A city like Nimes quickly outshines Montauban thanks to its abundance in civic and ecclesiastical documentation. IVAs a fourth reason I would add the relative unimportance of the city. The city had an undeniably pivotal role in its immediate area, but it rarely was directly involved on the national level. Only once did the city send troops outside its region. In the Midi area Montauban was all the more important. To understand the politics of Montauban you would need to know the dealings of the major political bodies in the town.

In Montauban, this consisted of three bodies: 1: The Consulate, who actually governed the town 2: The Seneschal Court, the royal representation 3: The Consistory: this is a council of elders and deacons of the congregation (in this case, the calvinists of Montauban). Even though this is actually a ecclesiastical body, it also wielded significant political influence in the city, as the author points out. But, as mentioned before, the survival of the documents of these bodies are very rare. The minutes of the town council for example are largely missing for the time prior to the year 1581.

This is very sorry loss, for the three preceding decennia were arguably the most important ones. In this relatively short period of time, there was a wave of calvinist fervour sweeping the land. Because of this lack it is difficult to see how the town initally reacted to these turbulent times, and it would also have shown how it transformed itself in a very short period of time to a bastion of devout calvinism. Another potentially influential source, the records of the consistory, are only there for the years 1595-1598, which is another blow to a thorough investigation.
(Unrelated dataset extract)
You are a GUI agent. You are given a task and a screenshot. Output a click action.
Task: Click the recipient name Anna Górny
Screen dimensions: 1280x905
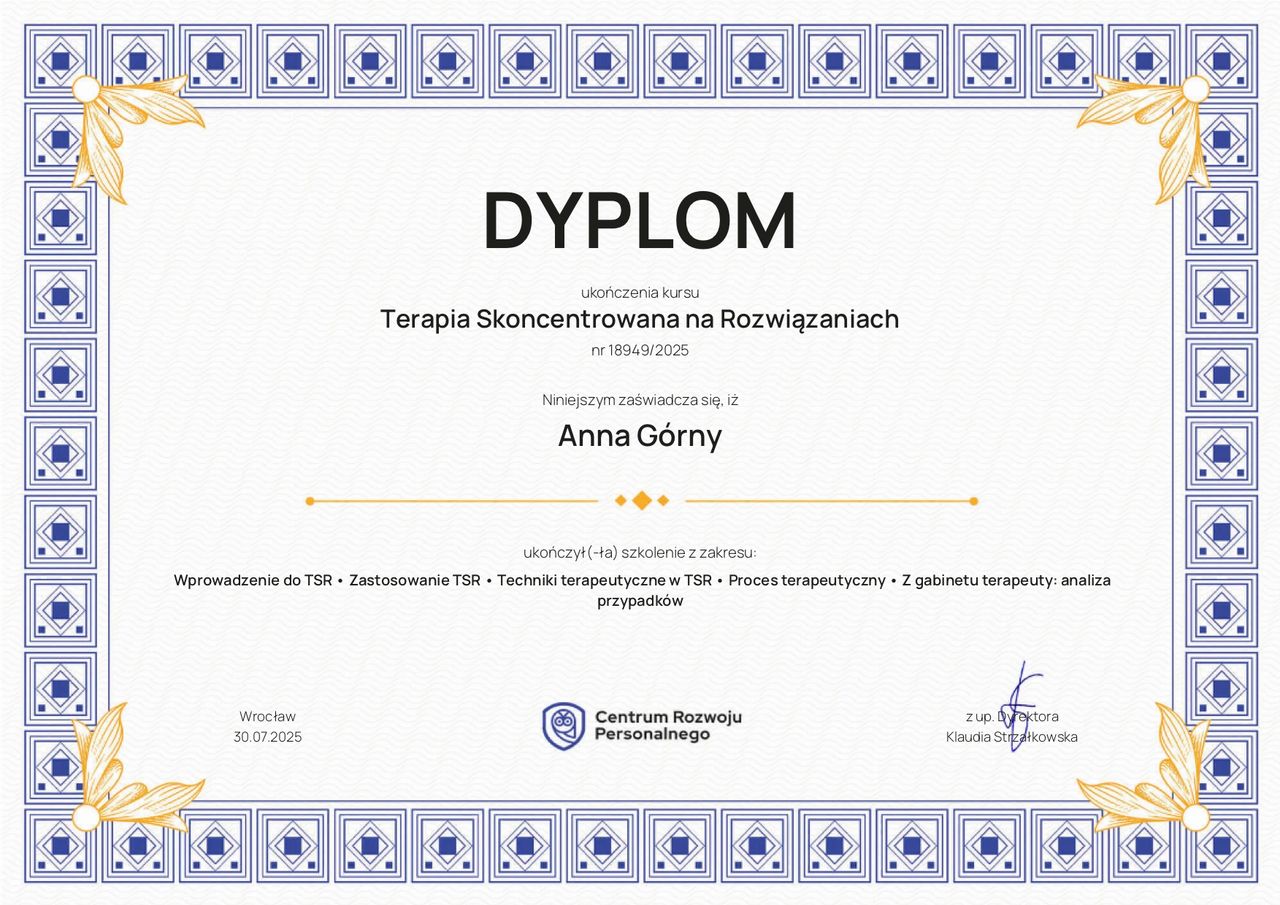pyautogui.click(x=640, y=436)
The archives of the Seneschal Court are simply non-existant. When the Edict of Fontainebleau was issued in 1685, in effect revoking the Edict of Nantes many Huguenots left the country, including a lot of those living in Montauban. The author points out that presumably they took a lot of the archives with them. He also thinks that during the French Revolution, a lot of archives were destroyed. But because the interaction between these political bodies is of such importance, the author tried rather unusual ways of recreating the framework of the political actions.

I quote: “However, the rich collection of notarial records has enabled me to accumulate evidence of the family networks and associations which illuminate communal decision-making” By using records that are on first sight useless, such as marriage alliances, loans, rental agreements, commercial transactions, purchases of land and real estate and testamentary evidence which were recorded by the town’s notaries, he was able to recreate the web of political power, and got hints on how the society evolved as a result of that.

This way he found out that godfatherhood was an important means for forging links between families and their respective interests. This way he identified a group of 11 families: Alies, Bardon, Bonencontre, Brassac, Brassard, Colom, Constans, Natalis, Pechels, Scorbiac and Vicose. These came all from a relatively modest origin as merchants teachers and notaries. Their political alliance and shared belief in the reformation on the contrary made them take the reins of the city and formed the backbone of the political power during the next decennia.

Also by using the notarial documents about godfatherhood, he noticed that during the 1550’s and 1560’s the names for the newborn children were heavily inspired by the Old Testament. Whereas before that names were usually inspired by Catholic saints. Jean and Pierre were common all the time, but names like Abraham, Daniel, David, Isaac, Samuel, Judith, Rachel and Suzanne were at once exceedingly popular. Yet after that the popularity of these names went somewhat down, in favour of the old ‘catholic’ favourites like Antoine, Bernard, Francois, Jacques, Marguerite and Catherine.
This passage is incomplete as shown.